Directional selection

  • Occurs when one extreme phenotype is favoured over other phenotypes
  • This happens when the environment changes in a particular way such as :
Biotic  Abiotic 
Predators Temperature
Food pH
Competition Weather

The original population, in this example are non-resistant bacteria. The Population after selection are resistant to bacteria.

The remaining bacteria of the original bacteria has a mutation (extreme phenotype) which allowed them to become resistant

The new bacteria replicate rapidly, thus overtaking the population of the old bacteria whilst also having the resistant phenotype.

Stabilising (normalising) selection

  • Occurs when the immediate phenotype is selected over extreme phenotypes
  • Extreme phenotypes such as overly small or overly big do not likely carry their genes on
  • The result is a ‘normal range’ is produced
  • This could be, for example birth mass, where a low mass has an increase chance of mortality but equally a high mass also has an increased chance of mortality. As a result the middle (being the normal) survives and thus the extreme phenotypes are removed.

The original population, for example had a wide range of birth masses. However the extreme phenotypes do not carry their gene onwards due to an increased chance of mortality.

The result is the population after selection have a ‘normal range’ where mortality rate decreases as there is a reduced number of ‘extreme’ birth masses.


Species and Taxonomy

Species and Taxonomy

Classification: The arrangement of organisms into group of various sizes on the base of shared features

Taxonomy: A form of classification that focuses on physical similarities between different species for naming and classification

Phylogeny: The classification of organisms by their evolutionary relationship so that every group shares a common ancestor

Binomial System

 Universal system based on Latin

 The first name, known as the generic name, denotes the genus to which the organism belongs to (equivalent to someone’s last name)

 The second name, known as the specific name, denotes the species to which the organisms belongs to.

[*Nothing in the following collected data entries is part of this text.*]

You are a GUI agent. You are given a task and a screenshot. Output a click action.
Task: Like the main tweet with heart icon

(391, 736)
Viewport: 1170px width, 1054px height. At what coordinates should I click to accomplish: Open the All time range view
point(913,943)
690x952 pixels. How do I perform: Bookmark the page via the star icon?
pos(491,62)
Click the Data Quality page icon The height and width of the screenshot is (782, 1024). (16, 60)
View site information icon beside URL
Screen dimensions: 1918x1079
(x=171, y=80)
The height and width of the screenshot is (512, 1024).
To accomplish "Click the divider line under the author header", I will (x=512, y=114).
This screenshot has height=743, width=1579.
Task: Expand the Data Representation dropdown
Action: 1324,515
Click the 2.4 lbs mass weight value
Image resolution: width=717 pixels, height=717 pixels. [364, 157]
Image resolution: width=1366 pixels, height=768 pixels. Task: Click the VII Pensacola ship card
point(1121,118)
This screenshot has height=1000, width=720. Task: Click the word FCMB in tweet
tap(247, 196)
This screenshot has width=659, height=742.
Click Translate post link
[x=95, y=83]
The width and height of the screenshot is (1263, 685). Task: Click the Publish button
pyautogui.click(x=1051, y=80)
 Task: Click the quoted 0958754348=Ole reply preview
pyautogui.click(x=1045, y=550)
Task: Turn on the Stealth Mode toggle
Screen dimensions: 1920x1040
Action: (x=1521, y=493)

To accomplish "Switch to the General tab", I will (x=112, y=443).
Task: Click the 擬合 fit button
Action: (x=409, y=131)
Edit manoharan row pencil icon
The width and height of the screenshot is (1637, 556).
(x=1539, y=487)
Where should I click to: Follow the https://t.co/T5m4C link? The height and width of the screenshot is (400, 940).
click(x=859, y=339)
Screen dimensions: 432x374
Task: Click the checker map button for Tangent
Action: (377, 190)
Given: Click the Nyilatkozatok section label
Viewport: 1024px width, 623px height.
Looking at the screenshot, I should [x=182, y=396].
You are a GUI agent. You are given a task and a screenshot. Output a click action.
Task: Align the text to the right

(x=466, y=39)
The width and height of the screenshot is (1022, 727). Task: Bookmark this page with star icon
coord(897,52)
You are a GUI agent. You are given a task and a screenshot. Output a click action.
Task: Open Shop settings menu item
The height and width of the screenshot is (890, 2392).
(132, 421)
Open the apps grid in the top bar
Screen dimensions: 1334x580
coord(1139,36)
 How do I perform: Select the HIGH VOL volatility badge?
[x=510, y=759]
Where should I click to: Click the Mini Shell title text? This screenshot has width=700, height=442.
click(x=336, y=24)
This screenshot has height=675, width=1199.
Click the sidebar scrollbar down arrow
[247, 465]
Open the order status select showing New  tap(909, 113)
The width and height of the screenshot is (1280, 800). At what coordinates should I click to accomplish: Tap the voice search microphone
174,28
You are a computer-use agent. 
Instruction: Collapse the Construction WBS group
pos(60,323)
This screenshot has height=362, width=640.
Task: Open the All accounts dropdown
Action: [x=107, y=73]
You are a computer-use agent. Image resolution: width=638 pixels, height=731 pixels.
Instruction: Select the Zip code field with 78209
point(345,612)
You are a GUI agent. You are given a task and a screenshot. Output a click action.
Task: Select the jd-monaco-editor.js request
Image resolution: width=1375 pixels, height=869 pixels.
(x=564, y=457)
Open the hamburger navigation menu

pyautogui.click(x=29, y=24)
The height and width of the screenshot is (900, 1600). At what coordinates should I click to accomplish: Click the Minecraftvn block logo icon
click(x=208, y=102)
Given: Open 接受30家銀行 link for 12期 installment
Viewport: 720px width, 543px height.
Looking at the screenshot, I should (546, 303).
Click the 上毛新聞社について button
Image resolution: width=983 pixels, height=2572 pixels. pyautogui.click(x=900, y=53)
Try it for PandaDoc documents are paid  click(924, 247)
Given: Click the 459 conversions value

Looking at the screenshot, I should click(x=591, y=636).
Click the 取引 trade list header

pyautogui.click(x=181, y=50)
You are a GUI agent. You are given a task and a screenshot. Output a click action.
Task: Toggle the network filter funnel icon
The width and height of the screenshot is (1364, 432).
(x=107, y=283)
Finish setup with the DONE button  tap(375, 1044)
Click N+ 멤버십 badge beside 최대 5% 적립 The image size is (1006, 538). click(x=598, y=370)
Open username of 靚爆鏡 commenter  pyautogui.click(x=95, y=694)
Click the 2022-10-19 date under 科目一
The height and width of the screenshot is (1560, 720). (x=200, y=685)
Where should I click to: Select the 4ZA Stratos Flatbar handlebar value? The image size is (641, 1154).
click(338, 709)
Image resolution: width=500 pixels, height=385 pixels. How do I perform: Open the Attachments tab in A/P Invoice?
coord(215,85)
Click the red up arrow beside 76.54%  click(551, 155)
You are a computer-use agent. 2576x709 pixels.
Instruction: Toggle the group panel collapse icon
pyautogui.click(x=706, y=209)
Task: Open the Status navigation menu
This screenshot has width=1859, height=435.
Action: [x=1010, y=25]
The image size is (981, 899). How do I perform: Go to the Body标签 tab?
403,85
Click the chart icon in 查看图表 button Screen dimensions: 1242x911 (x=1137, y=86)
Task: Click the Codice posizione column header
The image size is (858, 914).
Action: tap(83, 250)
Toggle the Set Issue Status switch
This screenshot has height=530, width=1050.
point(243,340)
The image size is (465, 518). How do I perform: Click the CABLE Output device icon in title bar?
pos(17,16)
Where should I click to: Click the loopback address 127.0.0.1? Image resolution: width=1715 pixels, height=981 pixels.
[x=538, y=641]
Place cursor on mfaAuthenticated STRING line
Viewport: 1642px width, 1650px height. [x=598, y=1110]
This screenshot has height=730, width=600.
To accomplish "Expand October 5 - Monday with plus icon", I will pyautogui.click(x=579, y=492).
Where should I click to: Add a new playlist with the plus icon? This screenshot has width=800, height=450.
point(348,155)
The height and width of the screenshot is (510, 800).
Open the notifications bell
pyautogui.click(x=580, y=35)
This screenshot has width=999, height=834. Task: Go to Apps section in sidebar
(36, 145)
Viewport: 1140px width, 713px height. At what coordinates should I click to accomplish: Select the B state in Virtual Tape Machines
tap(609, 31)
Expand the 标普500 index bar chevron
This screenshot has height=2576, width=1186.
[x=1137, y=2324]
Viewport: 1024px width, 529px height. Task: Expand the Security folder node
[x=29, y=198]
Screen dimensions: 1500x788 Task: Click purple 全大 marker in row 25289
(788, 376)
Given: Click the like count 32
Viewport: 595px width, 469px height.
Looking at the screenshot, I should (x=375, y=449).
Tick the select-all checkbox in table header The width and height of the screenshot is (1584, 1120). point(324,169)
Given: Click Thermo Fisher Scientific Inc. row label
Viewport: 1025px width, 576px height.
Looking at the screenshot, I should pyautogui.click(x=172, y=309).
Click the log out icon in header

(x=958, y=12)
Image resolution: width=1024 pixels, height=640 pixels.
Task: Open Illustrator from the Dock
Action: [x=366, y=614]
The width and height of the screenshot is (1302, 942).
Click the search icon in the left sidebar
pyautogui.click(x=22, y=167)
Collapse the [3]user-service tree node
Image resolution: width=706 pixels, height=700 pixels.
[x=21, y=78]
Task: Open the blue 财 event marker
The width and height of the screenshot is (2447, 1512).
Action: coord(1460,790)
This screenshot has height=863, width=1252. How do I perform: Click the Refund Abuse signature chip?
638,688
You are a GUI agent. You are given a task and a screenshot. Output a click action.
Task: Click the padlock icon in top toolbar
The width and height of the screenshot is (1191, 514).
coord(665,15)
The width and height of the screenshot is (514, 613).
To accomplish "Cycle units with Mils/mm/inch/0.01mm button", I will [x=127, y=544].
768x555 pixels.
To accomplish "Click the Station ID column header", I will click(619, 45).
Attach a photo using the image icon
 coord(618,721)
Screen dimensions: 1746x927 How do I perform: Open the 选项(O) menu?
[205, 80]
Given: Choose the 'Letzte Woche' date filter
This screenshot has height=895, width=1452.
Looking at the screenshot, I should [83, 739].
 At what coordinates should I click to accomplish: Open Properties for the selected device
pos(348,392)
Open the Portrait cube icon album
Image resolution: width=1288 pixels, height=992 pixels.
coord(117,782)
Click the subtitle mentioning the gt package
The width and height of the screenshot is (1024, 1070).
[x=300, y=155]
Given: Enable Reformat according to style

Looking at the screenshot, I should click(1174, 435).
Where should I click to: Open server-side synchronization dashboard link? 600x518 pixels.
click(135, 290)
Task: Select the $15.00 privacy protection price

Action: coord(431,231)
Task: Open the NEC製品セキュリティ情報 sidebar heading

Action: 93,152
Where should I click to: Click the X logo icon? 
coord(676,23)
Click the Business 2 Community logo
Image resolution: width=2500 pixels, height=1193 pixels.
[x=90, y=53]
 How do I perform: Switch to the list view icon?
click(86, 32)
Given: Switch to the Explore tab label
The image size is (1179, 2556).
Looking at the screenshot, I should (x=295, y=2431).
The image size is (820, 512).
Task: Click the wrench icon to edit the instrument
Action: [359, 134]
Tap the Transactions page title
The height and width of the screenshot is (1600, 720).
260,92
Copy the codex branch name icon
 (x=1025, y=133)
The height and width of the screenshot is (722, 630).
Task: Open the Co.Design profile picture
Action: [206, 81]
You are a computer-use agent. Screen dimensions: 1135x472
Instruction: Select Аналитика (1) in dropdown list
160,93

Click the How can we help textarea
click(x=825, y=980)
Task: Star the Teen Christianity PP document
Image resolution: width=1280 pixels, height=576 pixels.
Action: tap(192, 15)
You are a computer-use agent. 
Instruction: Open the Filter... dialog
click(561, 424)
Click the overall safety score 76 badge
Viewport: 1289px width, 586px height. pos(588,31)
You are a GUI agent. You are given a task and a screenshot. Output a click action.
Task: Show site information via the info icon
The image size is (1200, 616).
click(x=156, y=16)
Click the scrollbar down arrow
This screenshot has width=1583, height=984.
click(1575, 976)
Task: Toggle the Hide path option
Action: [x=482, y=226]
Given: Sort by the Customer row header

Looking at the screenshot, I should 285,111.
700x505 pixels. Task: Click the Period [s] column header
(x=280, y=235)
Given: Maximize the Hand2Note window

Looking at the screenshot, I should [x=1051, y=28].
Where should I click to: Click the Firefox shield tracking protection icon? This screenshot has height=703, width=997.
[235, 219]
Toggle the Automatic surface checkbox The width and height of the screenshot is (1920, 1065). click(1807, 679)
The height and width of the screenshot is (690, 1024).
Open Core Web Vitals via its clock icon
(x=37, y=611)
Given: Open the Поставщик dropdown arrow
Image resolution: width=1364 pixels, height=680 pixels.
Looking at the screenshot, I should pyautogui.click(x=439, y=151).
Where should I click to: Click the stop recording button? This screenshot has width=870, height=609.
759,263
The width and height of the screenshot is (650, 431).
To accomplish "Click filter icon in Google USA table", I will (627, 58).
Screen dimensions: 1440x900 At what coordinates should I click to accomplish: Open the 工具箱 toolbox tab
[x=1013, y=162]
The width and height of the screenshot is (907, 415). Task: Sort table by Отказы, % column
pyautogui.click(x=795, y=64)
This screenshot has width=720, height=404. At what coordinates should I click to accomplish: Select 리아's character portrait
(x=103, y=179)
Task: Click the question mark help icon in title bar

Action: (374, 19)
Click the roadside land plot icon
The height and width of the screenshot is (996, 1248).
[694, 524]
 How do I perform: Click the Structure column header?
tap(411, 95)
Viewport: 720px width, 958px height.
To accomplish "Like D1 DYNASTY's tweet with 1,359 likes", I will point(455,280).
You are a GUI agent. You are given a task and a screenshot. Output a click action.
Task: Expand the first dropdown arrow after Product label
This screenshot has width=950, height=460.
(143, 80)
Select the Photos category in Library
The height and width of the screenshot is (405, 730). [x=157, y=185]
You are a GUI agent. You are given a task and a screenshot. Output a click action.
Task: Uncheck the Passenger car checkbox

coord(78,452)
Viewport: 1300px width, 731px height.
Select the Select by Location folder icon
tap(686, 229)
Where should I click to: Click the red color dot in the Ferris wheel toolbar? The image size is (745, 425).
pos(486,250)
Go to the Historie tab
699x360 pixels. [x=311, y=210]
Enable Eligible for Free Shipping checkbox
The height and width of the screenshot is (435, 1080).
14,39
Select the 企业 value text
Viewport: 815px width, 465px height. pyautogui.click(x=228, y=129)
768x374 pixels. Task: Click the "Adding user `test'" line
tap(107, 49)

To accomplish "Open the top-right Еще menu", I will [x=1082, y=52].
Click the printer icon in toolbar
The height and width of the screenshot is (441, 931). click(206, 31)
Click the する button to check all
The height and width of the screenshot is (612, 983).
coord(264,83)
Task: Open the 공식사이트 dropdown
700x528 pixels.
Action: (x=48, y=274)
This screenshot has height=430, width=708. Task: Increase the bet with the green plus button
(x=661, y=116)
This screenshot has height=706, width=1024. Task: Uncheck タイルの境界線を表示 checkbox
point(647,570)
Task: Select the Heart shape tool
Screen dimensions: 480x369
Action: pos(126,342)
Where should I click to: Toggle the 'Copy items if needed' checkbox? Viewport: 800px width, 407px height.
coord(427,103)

This name is unique to the species (Equivalent to someone’s first name)

Rules of the Binomial System

 The names are printed in italics (or underlined if handwritten) as they are scientific names

 The first letter of the generic name is upper case but the first letter of the specific name is lower case

 If the specific name is not known, it can be replaced with ‘sp’

 If a subspecies is found, the extra name is added to the binomial species name

e.g. Siberian Tiger = Panthera tigris altaica

where Panthera = large cat

tigris = tiger

altaica = Unique Siberian tigers


e.g. Tiger

















All members of the same species share the ability to bread among each other to produce fertile offspring

Genetic Diversity

Genetic Diversity

What is meiosis?

Meiosis is the process where the gametes are produced by cell division, however the number of chromosomes are halved (haploid). Meiosis differs to mitosis as in mitosis the cell divides only once (diploid), however the cell divides once further in meiosis (haploid)

What is Genetic Diversity?

Genetic diversity is the total number of different alleles in a population. A population is a group of the same species that live in the same area that can interbreed.

A species is a group of organisms that can reproduce with each other which produces fertile offspring.

Natural Selection

Natural selection uses the process of organisms having an allele which gives it an advantage to survive. In this example, the bisto-betularia has a light background of the lichen-covered trees on which it rests. Through the industrial revolution, the trees become more black due to soot. However, with this a new black moth appeared. The black moth was the product of a mutation that occurred due to pressures form the environment. The dark colour allows for the moth to better blend with the environment, therefore prolonging its life as predators could not see them. The moth was thus able to survive and pass its allele on. The allele frequency of the black moth results in being increased.